What makes the experience of Paris so special? What should be on our itinerary?
“Most people ask: what should I do when I go to Paris and how do I have the ‘Damon Dominique Paris experience,’” he says. “And this is the mistake: people come here, and there are so many cool things to do. The tourist attractions here? Lit. They’re actually worth going to. I go to them still. And I think that’s the issue, because people come here with a packed itinerary, and they miss out on the magic, because that’s [all] in the in-between moments. And those are things you can’t plan. You literally just have to spend hours walking down these labyrinths of streets and just kind of like, being here. And waiting for that thing to happen to you that’s magical. I think people come here with a packed itinerary and that’s not the way to do Paris.”
What’s the advice you’d give to someone visiting Paris for the first time?
“Listen to the people in the café, and the coffees clinking on the table, and people lighting up a cigarette. I think that’s part of the experience, and if we kind of just block it out via Cardi B and Megan Thee Stallion’s WAP, we’re not getting the experience!”
What’s the best part of travelling solo for you?

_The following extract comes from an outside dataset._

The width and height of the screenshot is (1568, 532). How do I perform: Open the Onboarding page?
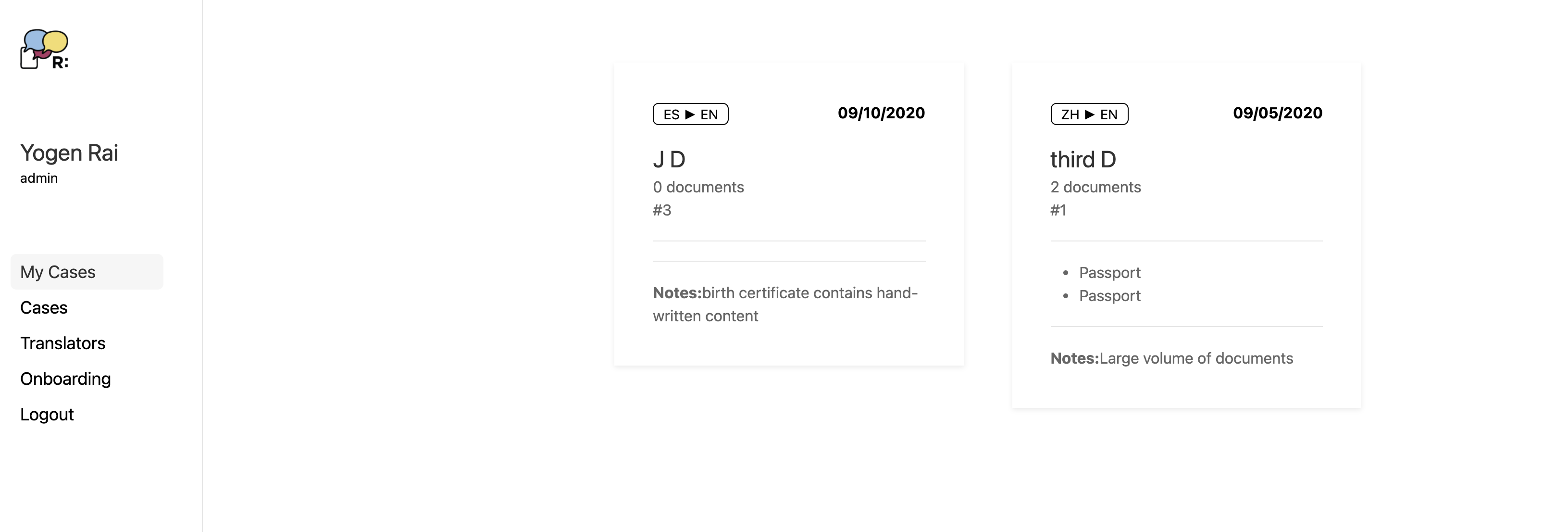[x=66, y=379]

“You don’t have to answer to anybody. You want to go to this museum? Ok! You go to this museum. You want to go home early because the museum is boring? You don’t have to pretend that it was interesting. You don’t have to annoy people with your vegetarian meal preferences like I do! So you can do what you want. And I guess another thing I’ll say about that is when you go travel you’re searching for this sense of freedom, and a lot of time this sense of freedom is kind of lost because you have to be nice and cater to all your friends’ wants and wishes for the day. And so you aren’t exactly as free as you once hoped. So I think going alone, you are truly liberated.”
What have you learned about yourself during your travels so far?
“I guess this is a boring answer, but that I fully trust myself in no matter what situation I get myself in. And I think—again I don’t want to brag or sound vain here—but a lot of times I get comments that are like, ‘I wish I could be as confident as Damon,’ or ‘be as social and outgoing as Damon,’ and I think it’s not something that I try to do. It’s literally putting myself in those situations where I was solo, [and] I figured it out.”
You have a huge following on YouTube. Was it difficult to get started on building a larger audience?
“Oh, absolutely. I would say to get to your first 8000—I don’t know why I always say 8000—but to get to your first 8000 [subscribers] is like almost impossible! Because that’s like, you have to convince your friends and family that you’re somewhat worthy, it’s a little awkward because you’re making jokes that you wouldn’t make and your friends and family are watching it, so it’s really about pushing past that … for me I feel like this is a lifestyle. Like I want to watch these videos, so they better be entertaining Damon! Like you better make it entertaining, because you’re going to be watching too.”
And in true Damon Dominique-style, he informs me that he has a philosophy class to attend right after our call. Like any explorer, the quest for knowledge and experience truly doesn’t stop for Damon, and if you’re looking for inspiration to begin your own travels, his content is the place to start.